The Rift S uses Inside Out tracking, which inverts the tracking process by putting the cameras on the headset instead of around the room. With the cameras in fixed positions on the headset, the cameras and their view of the world moves as the user’s head moves. For the Rift S, there are 5 individual cameras pointing outward in different directions to provide (overall) a very wide-angle view of the surroundings.

The role of the tracking algorithm in the driver in this scenario is to use the cameras to look for visual landmarks in the play area, and to combine that information with the IMU readings to find the position of the headset. This is called Visual Inertial Odometry.

There is then a 2nd part to the tracking – finding the position of the hand controllers. This part works the same as on the CV1 – looking for constellations of LED lights on the controllers and matching what you see to a model of the controllers.

This is where I think the tracking gets particularly interesting. The requirements for finding where the headset is in the room, and the goal of finding the controllers require 2 different types of camera view!

To find the landmarks in the room, the vision algorithm needs to be able to see everything clearly and you want a balanced exposure from the cameras. To identify the controllers, you want a very fast exposure synchronised with the bright flashes from the hand controller LEDs – the same as when doing CV1 tracking.

The Rift S satisfies both requirements by capturing alternating video frames with fast and normal exposures. Each time, it captures the 5 cameras simultaneously and stitches them together into 1 video frame to deliver over USB to the host computer. The driver then needs to split each frame according to whether it is a normal or fast exposure and dispatch it to the appropriate part of the tracking algorithm.

Rift S – normal room exposure for Visual Inertial Odometry.
Rift S – fast exposure with IR LEDs for controller tracking.

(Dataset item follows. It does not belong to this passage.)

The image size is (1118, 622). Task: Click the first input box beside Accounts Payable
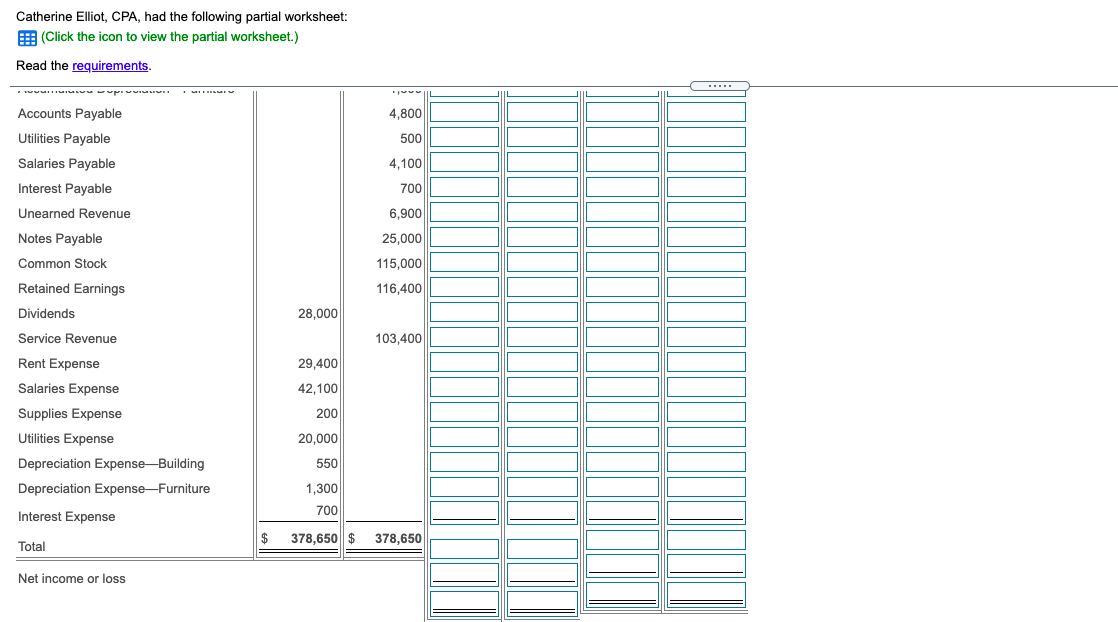464,111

There are a bunch of interesting things to notice in these camera captures:

  • Each camera view is inserted into the frame in some native orientation, and requires external information to make use of the information in them
  • The cameras have a lot of fisheye distortion that will need correcting.
  • In the fast exposure frame, the light bulbs on my ceiling are hard to tell apart from the hand controller LEDs – another challenge for the computer vision algorithm.
  • The cameras are Infrared only, which is why the Rift S passthrough view (if you’ve ever seen it) is in grey-scale.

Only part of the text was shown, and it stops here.